With that single close-up, Imelda Staunton changed her entire character and also the atmosphere of the whole movie. Her joyful smile and loving kindness has gone and is replaced by a broken woman who can’t control her tears. Like an animal caught in a cage, Vera is unable to act in this situation. In the second half of the movie Imelda Staunton delivers a heartbreaking tour-de-force as a woman who knows that she has lost everything and is not able to deal with this. When she has to take off her wedding ring at the police or her complete inability to tell her husband the truth are moments of incredible emotional devastation.

Vera’s naivety and her goodness that Imelda Staunton established earlier also make it believable that Vera never did any abortions for money and instead simply performed them to help these girl – when she learns that her friend who has sent her to these girls secretly took money from them for Vera’s work, it is another blow for Vera.

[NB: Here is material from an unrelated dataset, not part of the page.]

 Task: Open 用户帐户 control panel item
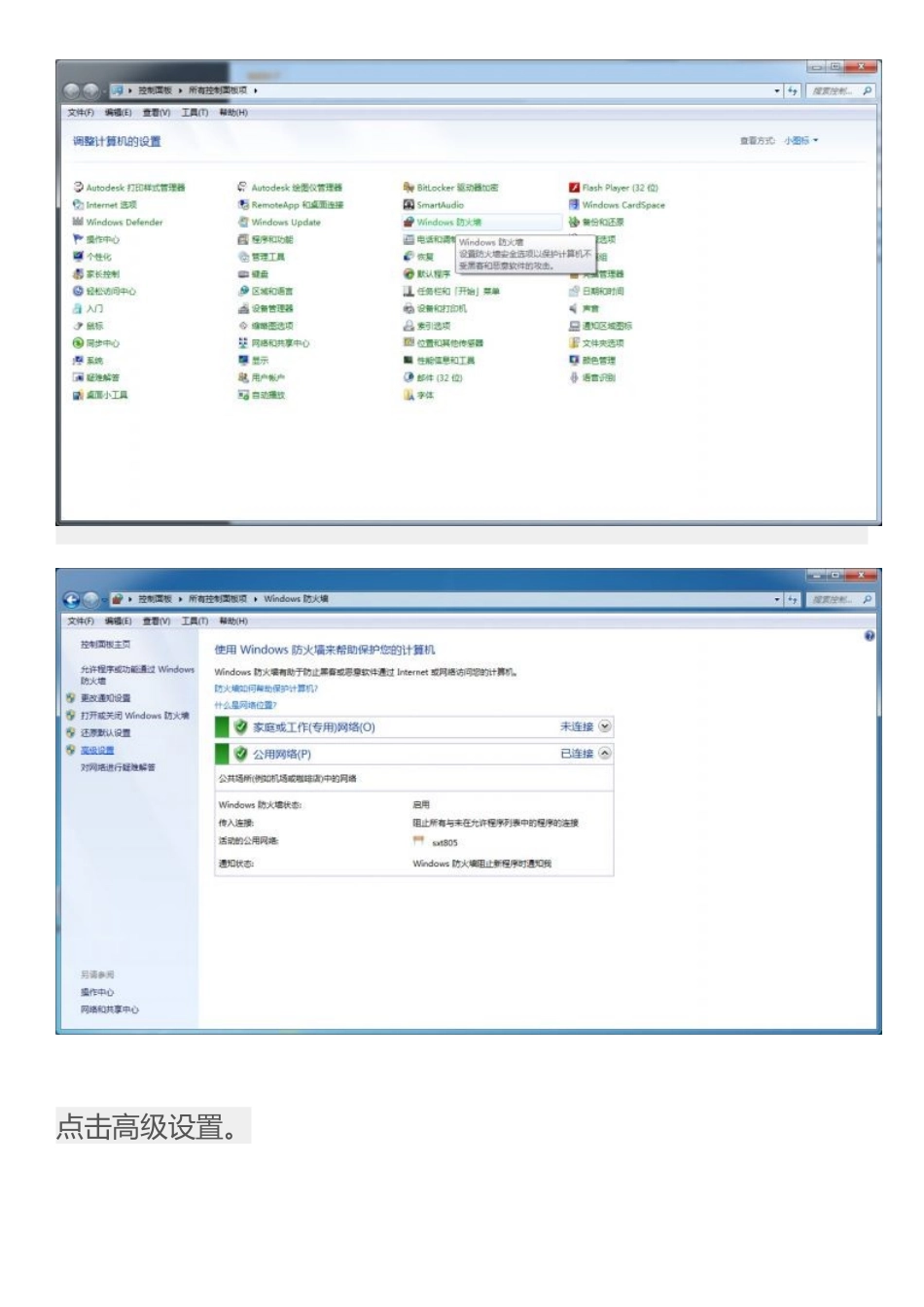pyautogui.click(x=267, y=377)
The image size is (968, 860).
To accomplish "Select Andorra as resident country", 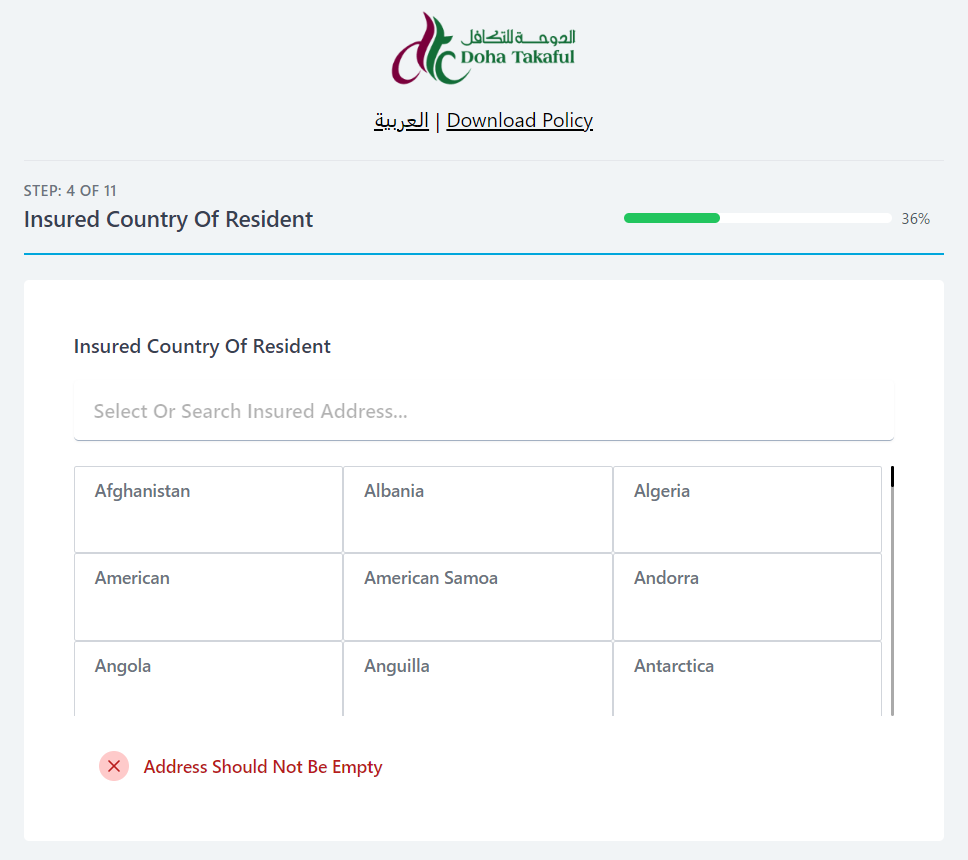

Vera may have believed that she has done the right thing but once the police found out about this, she knows that there is no way out for her. It’s clear that she knew about the illegality of her activities but it seems that never really thought about it because for her it was more important to do what she felt is right.

Vera Drake is a woman who doesn’t make it easy for the viewers to either hate or love her. The movie shows that what Vera is constantly doing is clearly dangerous – one of the young girls almost died after the abortion and it is unclear what other damage Vera might have done in the many years before. Just like the society makes it too difficult for women who can’t have a child, it also makes it too easy for women like Vera Drake who mean well but simply don’t understand the full reach of their doings. Imelda Staunton is able to capture all these aspects and gives one of the most heartbreaking and complex performances to ever grace the screen for which she gets


joe burns said...

I knew it! Great writeup! I think she actually had the best chance at beating Swank.

Fritz said...

Mmh, I don't know who might have been the runner-up that year. Only Swank was in a Best-Picture-nominee...Annette Bening surely got a lot of votes...I think that the second place was between Annette and Imelda.